Stated exercise: Please revise the data below so that every "Click" becomes "Select" and nothing else changes. Leave the pictures out of your answer.

[Pointing data for screenshots]
* * *
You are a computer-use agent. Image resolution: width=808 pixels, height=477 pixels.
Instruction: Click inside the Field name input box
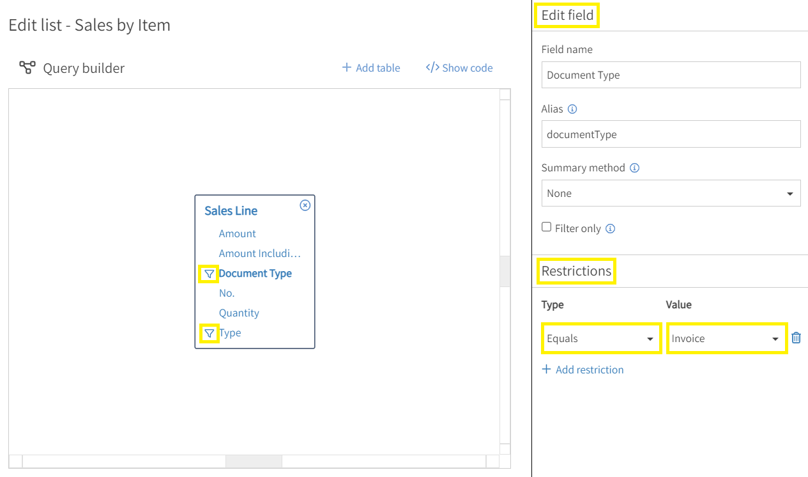(x=671, y=75)
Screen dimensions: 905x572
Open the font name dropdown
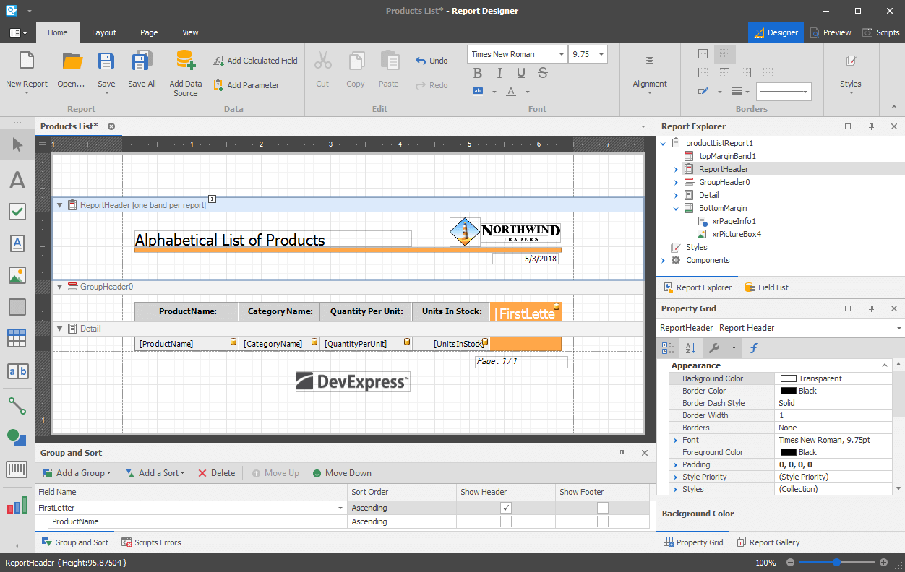[x=561, y=54]
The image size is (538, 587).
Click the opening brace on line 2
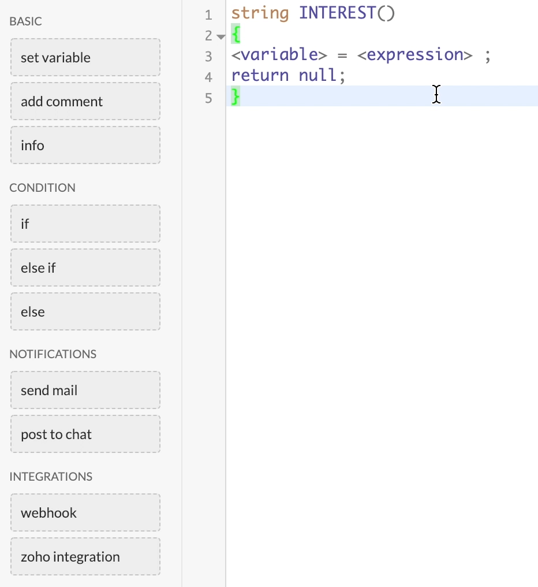coord(235,34)
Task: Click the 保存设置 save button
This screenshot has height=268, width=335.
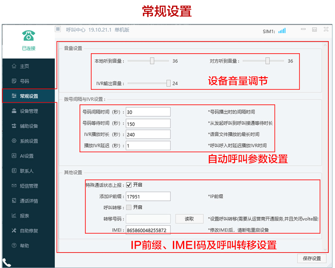Action: 311,258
* * *
Result for this task:
You are a computer-use agent. Image resolution: width=808 pixels, height=477 pixels.
Instruction: Select inside the Field name input box
(x=671, y=75)
Screen dimensions: 905x572
Open the font name dropdown
[x=561, y=54]
The image size is (538, 587).
Select the opening brace on line 2
coord(235,34)
Task: Select the 保存设置 save button
This screenshot has height=268, width=335.
Action: 311,258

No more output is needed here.